▸ REQUIREMENT A: Quote everything in the American Idol castoffs article from "Catching Up With" down to "to look back.".
▸ REQUIREMENT B: Which social media platforms does the American Idol castoffs article name?

▸ EXERCISE PASSAGE:

****************

Catching Up With ‘American Idol’s’ Most Memorable Castoffs
American Idol season 11 starts tonite. (I know that's what I said, 11 years of idol, no way....way!) So, as we prepare for the new batch of idiots and hope there's a Carrie Underwood hidden among them, it's time to look back.
For many "Idol" viewers, it is this early stage of the competition, when various unknown singers with wildly varying talent levels walk into that audition room for the very first time, that's the best part of the season. Many of these auditioners don't end up going the distance--unless that distance is the short post-rejection walk of shame back to their cars in the parking lot--but they make lasting impressions nonetheless. And some of them even manage to stretch their fame beyond the expected 15 minutes.
Which bring us to the question: What have some of the most memorable "Idol" rejects been up to since leaving the show? Let's find out...
Of course, this article must begin with this patron saint of all rejected "Idol" auditioners. Back in 2004, even in the days before YouTube, Twitter, and Facebook, William's wacky Season 3 "She Bangs" audition went instantly viral, and he incredibly ended up with a major record deal. He even ended up selling more records than some legitimate singers from "Idol," as his first album, Inspiration, actually shifted almost 200,000 units (please note that's 50,000 more copies than Season 9 winner Lee DeWyze's post-"Idol" album sold). William has since released two more albums, starred in commercials, and acted in two Hong Kong films, but what's most interesting is the fact that he is now working for the L.A. County Sheriff's Department as a technical crime analyst. ("My passion has always been math. It just took a while to end up as my career," he told the L.A. Weekly.) But while William may be giving up his musical crimes to focus on actual ones, his "Idol" legacy remains intact. In fact, the L.A. Weekly just put him at number one on its top 20 list of all-time musicians. ("He is the greatest musician of all time because he epitomizes our highs, our lows, and our struggles to make ourselves heard," wrote journalist Ben Westhoff, insanely.) Hung apparently still bangs after all these years.

****************

▸ DATA SECTION:
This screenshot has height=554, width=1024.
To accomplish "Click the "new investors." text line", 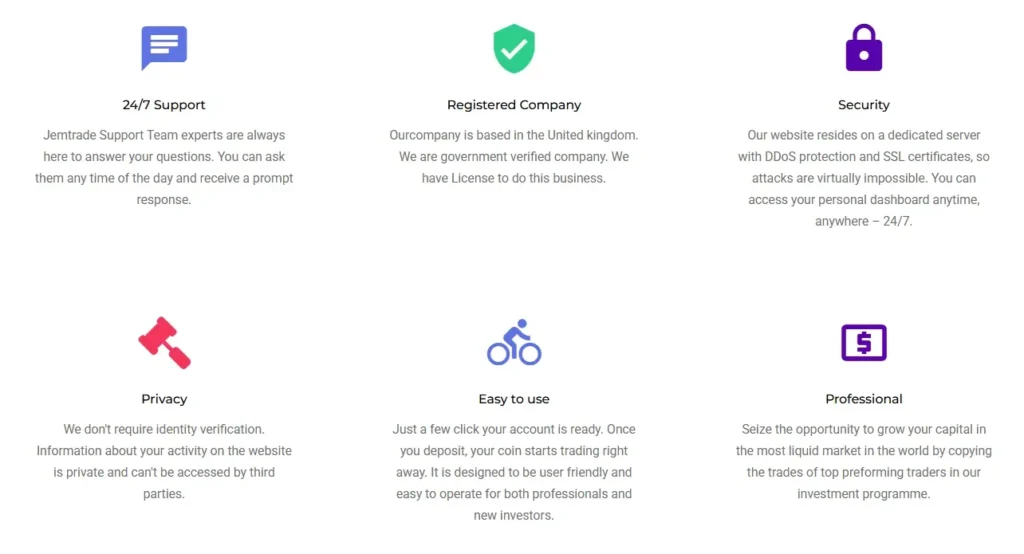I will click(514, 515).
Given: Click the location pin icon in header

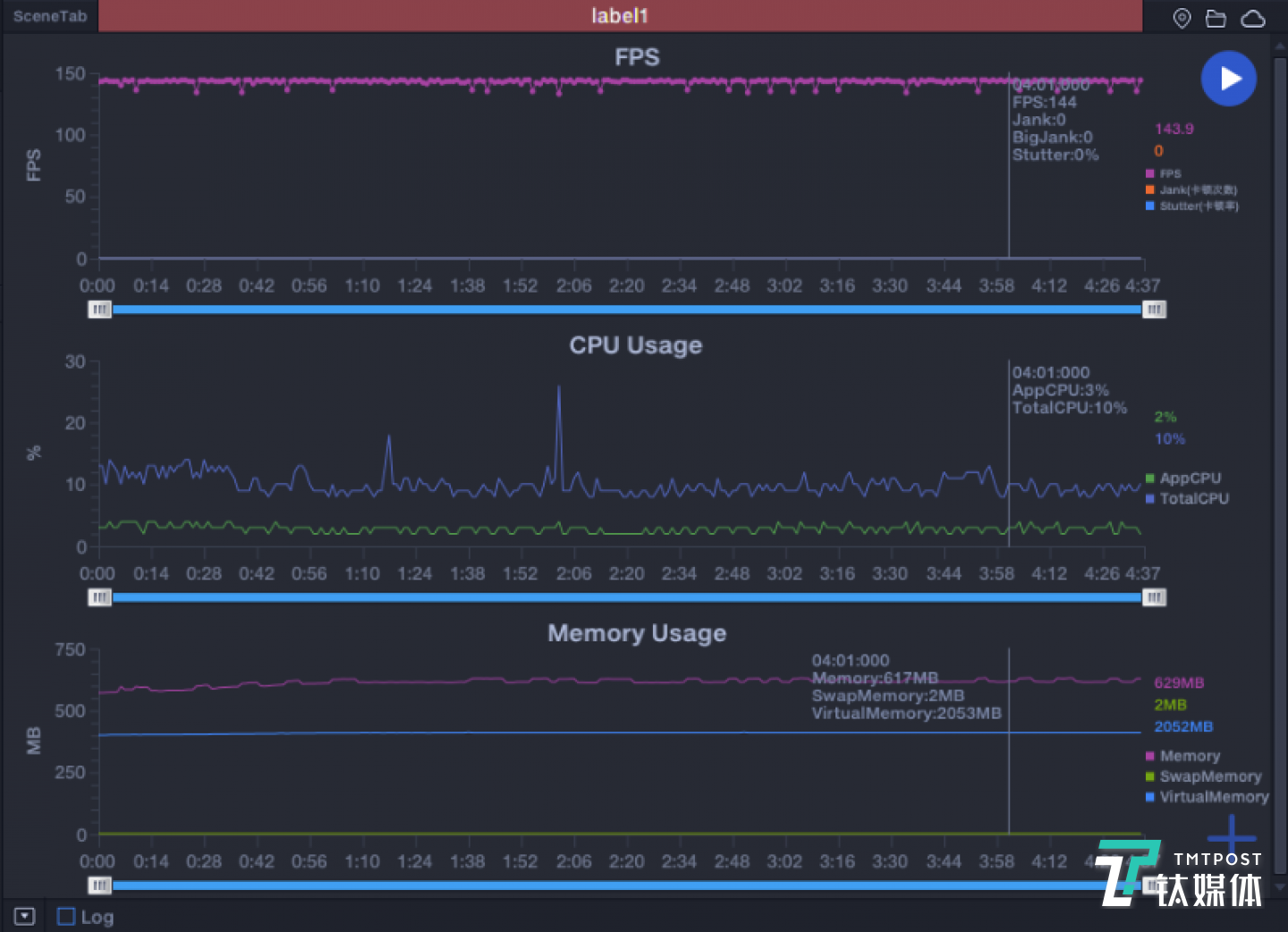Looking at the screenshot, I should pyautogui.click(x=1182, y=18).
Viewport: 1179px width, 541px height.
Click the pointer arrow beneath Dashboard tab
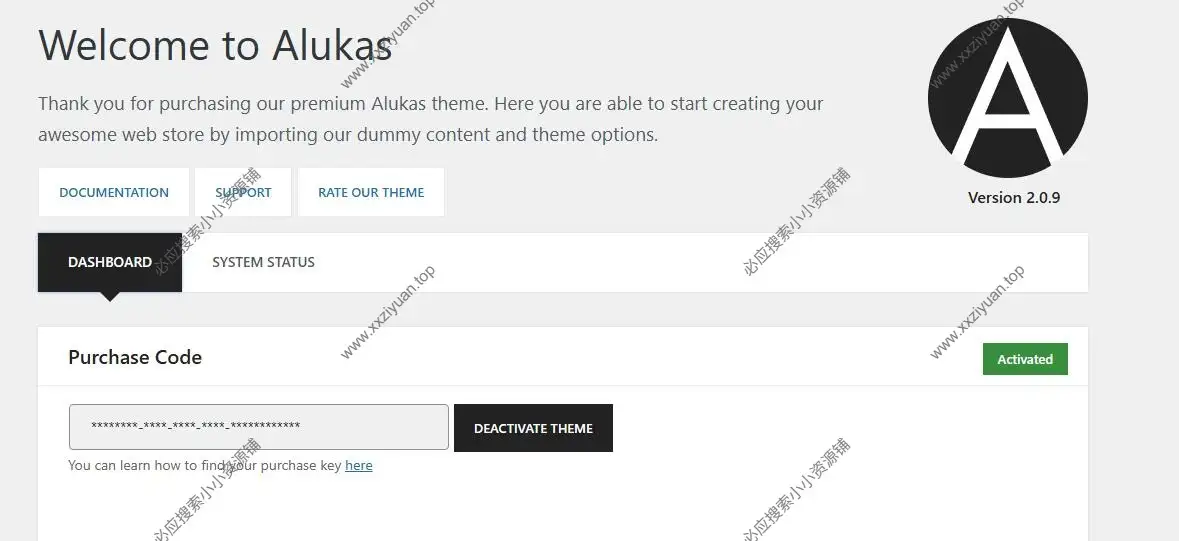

****************

▸ YOUR SOLUTION A:
Catching Up With ‘American Idol’s’ Most Memorable Castoffs
American Idol season 11 starts tonite. (I know that's what I said, 11 years of idol, no way....way!) So, as we prepare for the new batch of idiots and hope there's a Carrie Underwood hidden among them, it's time to look back.

▸ YOUR SOLUTION B: YouTube, Twitter, and Facebook